Data for the task:
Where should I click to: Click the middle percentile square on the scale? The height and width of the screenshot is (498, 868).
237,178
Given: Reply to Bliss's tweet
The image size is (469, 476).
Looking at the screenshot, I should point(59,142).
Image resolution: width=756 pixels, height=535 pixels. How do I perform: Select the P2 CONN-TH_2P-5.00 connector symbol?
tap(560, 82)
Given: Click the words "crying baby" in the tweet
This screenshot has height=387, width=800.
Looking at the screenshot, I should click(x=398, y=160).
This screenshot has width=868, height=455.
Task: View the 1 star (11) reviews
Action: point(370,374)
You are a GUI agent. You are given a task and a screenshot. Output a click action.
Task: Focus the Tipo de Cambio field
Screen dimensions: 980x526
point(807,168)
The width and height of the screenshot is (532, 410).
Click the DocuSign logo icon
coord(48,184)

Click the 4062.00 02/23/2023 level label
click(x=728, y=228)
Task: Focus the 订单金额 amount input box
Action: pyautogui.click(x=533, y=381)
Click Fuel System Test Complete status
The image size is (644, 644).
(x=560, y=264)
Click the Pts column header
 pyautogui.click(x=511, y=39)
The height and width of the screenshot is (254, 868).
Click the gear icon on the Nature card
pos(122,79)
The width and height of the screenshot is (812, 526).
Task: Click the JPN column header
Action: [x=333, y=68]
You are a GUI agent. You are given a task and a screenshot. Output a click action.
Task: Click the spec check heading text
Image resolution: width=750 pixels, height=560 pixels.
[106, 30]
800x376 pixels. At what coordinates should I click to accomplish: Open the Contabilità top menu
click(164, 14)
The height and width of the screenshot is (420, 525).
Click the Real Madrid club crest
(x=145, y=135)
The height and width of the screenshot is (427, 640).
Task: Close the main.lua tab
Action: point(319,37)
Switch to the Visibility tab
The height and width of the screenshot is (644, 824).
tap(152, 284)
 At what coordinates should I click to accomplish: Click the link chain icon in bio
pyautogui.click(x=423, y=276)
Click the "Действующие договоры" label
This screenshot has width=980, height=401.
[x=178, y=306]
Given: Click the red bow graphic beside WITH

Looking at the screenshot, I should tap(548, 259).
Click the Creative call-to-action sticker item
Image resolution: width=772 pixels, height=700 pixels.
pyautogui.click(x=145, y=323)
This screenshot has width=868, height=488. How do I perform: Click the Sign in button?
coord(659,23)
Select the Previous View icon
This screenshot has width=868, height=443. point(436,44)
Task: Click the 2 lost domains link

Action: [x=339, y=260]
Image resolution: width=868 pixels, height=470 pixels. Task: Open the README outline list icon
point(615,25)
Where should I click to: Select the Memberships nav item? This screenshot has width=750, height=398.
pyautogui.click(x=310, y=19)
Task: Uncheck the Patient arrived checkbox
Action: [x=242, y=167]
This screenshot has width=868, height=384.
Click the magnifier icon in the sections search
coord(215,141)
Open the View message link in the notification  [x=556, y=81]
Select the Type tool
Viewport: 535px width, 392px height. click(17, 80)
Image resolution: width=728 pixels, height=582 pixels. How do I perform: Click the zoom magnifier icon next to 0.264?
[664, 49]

Your instructions: Spot every line in the entries that includes the word "tweet", and copy each one out.

Solution to this exercise:
Given: Reply to Bliss's tweet
Given: Click the words "crying baby" in the tweet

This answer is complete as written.